Le procès pour espionnage du correspondant du Washington Post en Iran, l'Américano-iranien Jason Rezaian, détenu depuis dix mois, s'est ouvert à huis clos devant un tribunal spécial de Téhéran, une affaire qui pourrait raviver les tensions entre Téhéran et Washington en pleines négociations nucléaires.
M. Rezaian, 39 ans, est accusé "d'espionnage", de "collaboration avec des gouvernements hostiles", de "collecte d'informations confidentielles et propagande contre la République islamique", selon son avocate, Me Leïla Ahsan, qui réfute des charges sans "preuves établies".
L'audience à huis clos a débuté à 10H00 locale (05H30 GMT) devant la 15e chambre du tribunal révolutionnaire de Téhéran, une cour spéciale qui juge habituellement les affaires politiques ou touchant à la sécurité nationale, selon les médias iraniens.
Aucune indication n'a été donnée sur la durée de ce procès, présidé par le juge Abolghassem Salavati.
Selon les médias, il comparaît aux côtés de son épouse, Yeganeh Salehi, également journaliste, et d'une photographe de presse.
Jason Rezaian, qui a la double nationalité irano-américaine, travaillait pour le quotidien américain depuis 2012. Il a été arrêté avec son épouse à leur domicile au soir du 22 juillet 2014. La troisième accusée, dont le nom n'a pas été divulgué, avait aussi été arrêtée ce soir-là.

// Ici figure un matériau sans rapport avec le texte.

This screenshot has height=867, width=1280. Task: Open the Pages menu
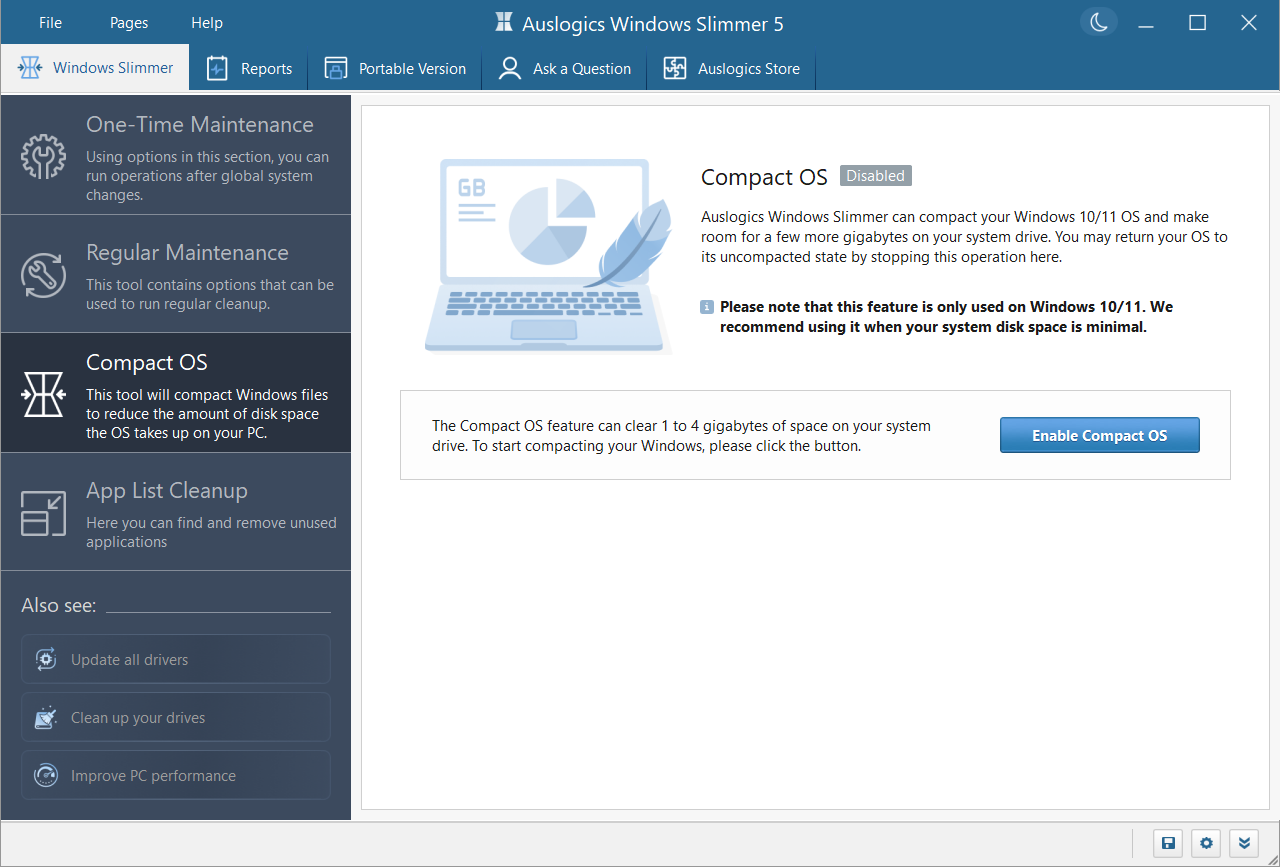[128, 22]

Les deux femmes ont été depuis libérées sous caution, mais le journaliste du Post, qui a souffert d'ennuis de santé depuis son arrestation, est resté détenu à la prison d'Evine, dans le nord de la capitale.
Son incarcération avait provoqué de nouvelles tensions entre l'Iran et les Etats-Unis, qui ont rompu leurs relations diplomatiques après la Révolution islamique de 1979.
Après le président américain Barack Obama, qui avait appelé en mars le gouvernement iranien à libérer le journaliste, le Sénat américain a adopté en mai une résolution réclamant l'élargissement de trois Américains détenus en Iran, dont M. Rezaian.
Mais Téhéran, qui ne reconnaît pas la double nationalité, affirme que le dossier est purement iranien.
- "Un pion" -
Le Washington Post a dénoncé lundi le fait que l'audience serait "fermée au public", dénonçant une injustice qui privera le procès de "l'attention qu'il mérite".
"Ce qui est absolument clair est que M. Rezaian est totalement innocent des accusations, y compris d'espionnage, portées à son encontre", écrivait le quotidien dimanche, en estimant que le journaliste semble être un "pion dans les luttes internes" à Téhéran alors que l'Iran et les grandes puissances se sont donné jusqu'au 30 juin pour conclure un accord historique sur le programme nucléaire controversé iranien.
Les discussions ont été relancées après l'élection en juin 2013 du modéré Hassan Rohani à la présidence iranienne. Mais elles sont critiquées par la frange conservatrice du régime, qui dénoncent des concessions accordées aux Occidentaux et un éventuel rapprochement politique avec les Etats-Unis, ennemis historiques de la République islamique.
Un député ultraconservateur iranien avait dénoncé en février "certains au sein de la présidence" iranienne qui auraient facilité l'accès de Jason Rezaian et de son épouse "aux endroits les plus sensibles de la présidence". En avril, le quotidien ultraconservateur Vatan-Emrooz estimait que les activités de Jason Rezaian faisaient partie "d'un projet de +réconciliation entre l'Iran et l'Amérique+".
L'avocate du journaliste a réfuté les charges pesant sur son client, estimant que la nature du métier de journaliste est "d'avoir accès aux informations et de les publier". De plus, il n'a "pas eu accès à des informations confidentielles de façon directe ou indirecte". Les activités de la presse étrangère, notamment occidentale, sont étroitement surveillées et soumises à de multiples autorisations.
Les experts de l'ONU sur la situation des droits de l'Homme en Iran dénoncent régulièrement la censure contre la presse iranienne et les arrestations de journalistes pour collaboration avec des médias basés à l'étranger, accusés par Téhéran de participer à un "complot" occidental pour déstabiliser le régime iranien.